At 5:45 on the evening of
August 27, 1783, the inhabitants of the village
of Gonesse, ten miles northeast of Paris,
saw what appeared to be the moon
descending from the sky. Some ran, some
knelt, while others pelted it with stones, chased it

down, tied it to the tail of a horse and dragged
that first hydrogen-filled balloon, launched
from the Champ de Mars,
back to Gonesse.
From the balcony, we watched
the moon rise above Saint-Jean-Cap-Ferrat
because it was the brightest and nearest

moon of the year, a sequence
of sequins skimming
the sky like the lamb’s-tongue
edge of prayer that rises
to an ogee arch, fingertips
pressed together. But it’s too late
for Pluto, who’s now planet-struck

as I was when I was
seven: my mother pressed each tight
curl of hair flat with an X
of bobby pins so that all night, sputniks
orbited my head.
High above the sea
on the crest of Cap-Ferrat, Béatrice de Rothschild

built Villa Ephrussi, her fin-de-siècle
Creamsicle with its ex-voto gardens
in the shape of a ship, immune
to bouleversement.

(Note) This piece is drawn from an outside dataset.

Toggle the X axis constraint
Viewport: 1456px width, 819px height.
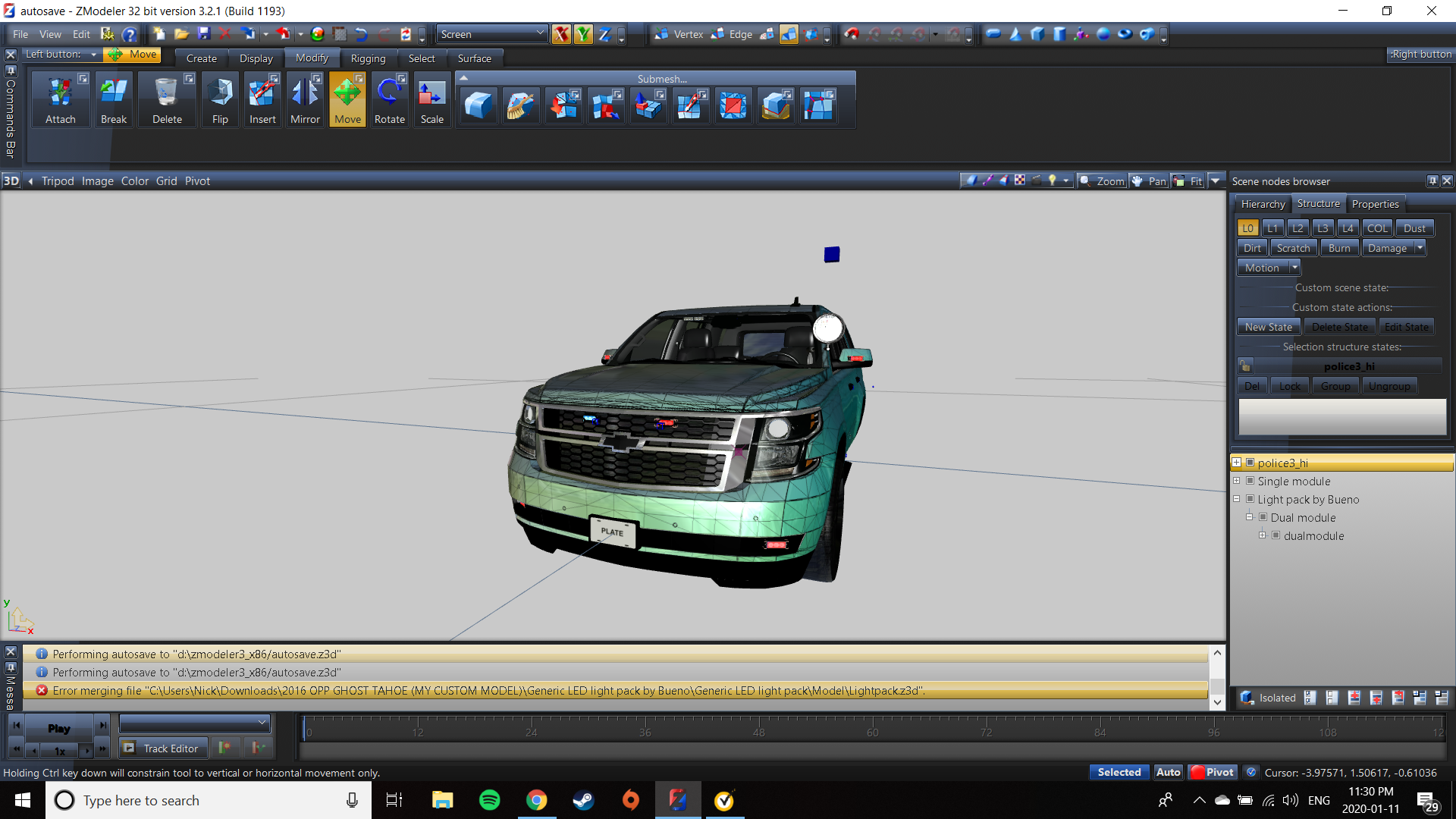click(x=561, y=34)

My mother
always asks each time
the moon appears, how long do you think
it will stay? When November’s cold

snaps, the ginkgos finally give up
their leaves, but the ground beneath them
is radiant.

Angie Estes is the author of six books of poems, most recently Parole (Oberlin College Press, 2018). Her previous book, Enchantée (Oberlin, 2013), won the 2015 Kingsley Tufts Poetry Prize and the 2014 Audre Lorde Poetry Prize, and Tryst (Oberlin, 2009) was selected as one of two finalists for the 2010 Pulitzer Prize. Her second book, Voice-Over, won the 2001 FIELD Poetry Prize and was also awarded the 2001 Alice Fay di Castagnola Prize from the Poetry Society of America. Her first book, The Uses of Passion, was the winner of the Peregrine Smith Poetry Prize. The recipient of many awards, including a Guggenheim Fellowship, a Pushcart Prize and the Cecil Hemley Memorial Award from the Poetry Society of America, she has also received fellowships and grants from the National Endowment for the Humanities, the National Endowment for the Arts, and the Woodrow Wilson Foundation.